**WORK TO DO**
Please copy the Tiger Woods piece below word for word, beginning at the words "When he left" and stopping after "as golf legends.".

**TEXT SEGMENT**
* * * * * * * * *

Tiger Woods Is Not the Worst Person in the World

by abournenesn

Dec 2, 2009

Tiger Woods Is Not the Worst Person in the World Tiger Woods is human.

He’s not a machine.

He’s not an avatar.

And he’s doesn’t walk on water.

There may have been some doubt before he became the cover story of every tabloid from Hollywood to Hong Kong. But the myth that Tiger Woods is perfect has been debunked.

Unless you’ve been living in a hole — without access to electricity, running water or any form of news media — you might have heard that the King of Golf had a rough week.

There’s no need to recount all the lurid and sordid details. There are enough rumors to fill the Smithsonian.

This is not the side of Tiger Woods the world is used to seeing. Since he appeared on The Mike Douglas Show at the age of 2, swinging a golf club as a child prodigy in front of Bob Hope and Jimmy Stewart, Woods has been in the spotlight and groomed for success.

His adolescence was one big dress rehearsal for a life of pressure performances on famous stages.

When he left Stanford, he was trumpeted as the next great superstar. When he won his first major, The Masters, by 12 strokes, his name started popping up in the same sentences as golf legends.

Ben Hogan.

Arnold Palmer.

Jack Nicklaus.

It was only a matter of time until Woods surpassed them all.

* * * * * * * * *

**SUPPLIED DATA**
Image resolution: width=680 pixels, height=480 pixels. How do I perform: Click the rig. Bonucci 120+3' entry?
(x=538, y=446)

* * * * * * * * *

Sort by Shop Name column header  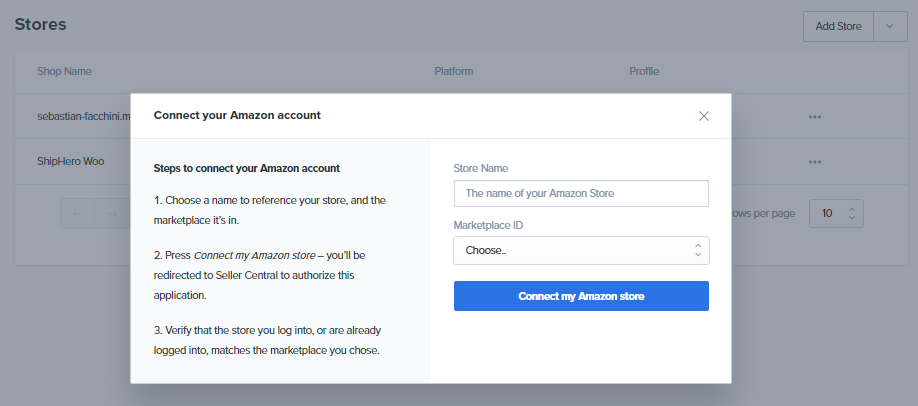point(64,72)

* * * * * * * * *

**COMPLETED TASK**
When he left Stanford, he was trumpeted as the next great superstar. When he won his first major, The Masters, by 12 strokes, his name started popping up in the same sentences as golf legends.